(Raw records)
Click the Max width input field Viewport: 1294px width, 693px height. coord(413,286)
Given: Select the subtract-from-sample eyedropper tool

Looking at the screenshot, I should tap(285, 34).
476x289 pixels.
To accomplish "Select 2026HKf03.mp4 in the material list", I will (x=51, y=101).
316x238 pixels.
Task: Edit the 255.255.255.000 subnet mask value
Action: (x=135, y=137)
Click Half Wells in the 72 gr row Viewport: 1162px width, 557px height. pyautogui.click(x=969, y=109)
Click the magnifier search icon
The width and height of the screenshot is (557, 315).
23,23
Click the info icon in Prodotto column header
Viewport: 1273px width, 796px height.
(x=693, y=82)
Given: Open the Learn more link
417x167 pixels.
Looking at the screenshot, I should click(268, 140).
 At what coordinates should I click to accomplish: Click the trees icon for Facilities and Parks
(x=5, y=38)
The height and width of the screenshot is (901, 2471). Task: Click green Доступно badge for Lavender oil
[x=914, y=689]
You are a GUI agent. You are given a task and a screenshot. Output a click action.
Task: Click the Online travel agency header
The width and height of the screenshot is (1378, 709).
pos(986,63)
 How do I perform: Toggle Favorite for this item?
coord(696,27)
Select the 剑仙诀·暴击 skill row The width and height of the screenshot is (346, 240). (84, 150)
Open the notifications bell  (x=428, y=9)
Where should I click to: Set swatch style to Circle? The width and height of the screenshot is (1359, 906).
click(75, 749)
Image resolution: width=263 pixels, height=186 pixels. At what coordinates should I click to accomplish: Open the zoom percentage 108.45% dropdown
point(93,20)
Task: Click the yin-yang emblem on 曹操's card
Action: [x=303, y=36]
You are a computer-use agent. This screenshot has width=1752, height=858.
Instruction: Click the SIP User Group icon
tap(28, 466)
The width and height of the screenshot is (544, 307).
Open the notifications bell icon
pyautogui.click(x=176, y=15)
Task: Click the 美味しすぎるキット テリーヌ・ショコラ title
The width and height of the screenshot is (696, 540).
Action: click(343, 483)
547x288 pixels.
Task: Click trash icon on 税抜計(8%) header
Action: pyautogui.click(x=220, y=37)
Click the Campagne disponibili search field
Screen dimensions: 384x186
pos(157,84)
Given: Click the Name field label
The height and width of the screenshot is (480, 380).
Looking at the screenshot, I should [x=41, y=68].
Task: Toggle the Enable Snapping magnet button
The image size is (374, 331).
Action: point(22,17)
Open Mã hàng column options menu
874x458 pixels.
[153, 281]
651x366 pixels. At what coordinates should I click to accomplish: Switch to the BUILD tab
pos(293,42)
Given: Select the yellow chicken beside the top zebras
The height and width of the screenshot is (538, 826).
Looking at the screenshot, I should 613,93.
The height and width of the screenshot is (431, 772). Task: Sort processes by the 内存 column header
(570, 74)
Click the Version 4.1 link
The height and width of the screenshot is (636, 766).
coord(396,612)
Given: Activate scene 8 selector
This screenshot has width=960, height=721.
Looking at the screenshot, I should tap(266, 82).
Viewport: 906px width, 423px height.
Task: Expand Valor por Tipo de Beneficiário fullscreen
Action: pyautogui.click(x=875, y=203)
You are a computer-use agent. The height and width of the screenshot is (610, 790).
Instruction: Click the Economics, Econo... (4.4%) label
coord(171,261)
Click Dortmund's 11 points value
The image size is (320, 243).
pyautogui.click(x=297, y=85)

Work to do:
Count how many lines of the listing contain the string "should", treating uppercase and lowercase as different. Reply with the number alone.

Solution below:
9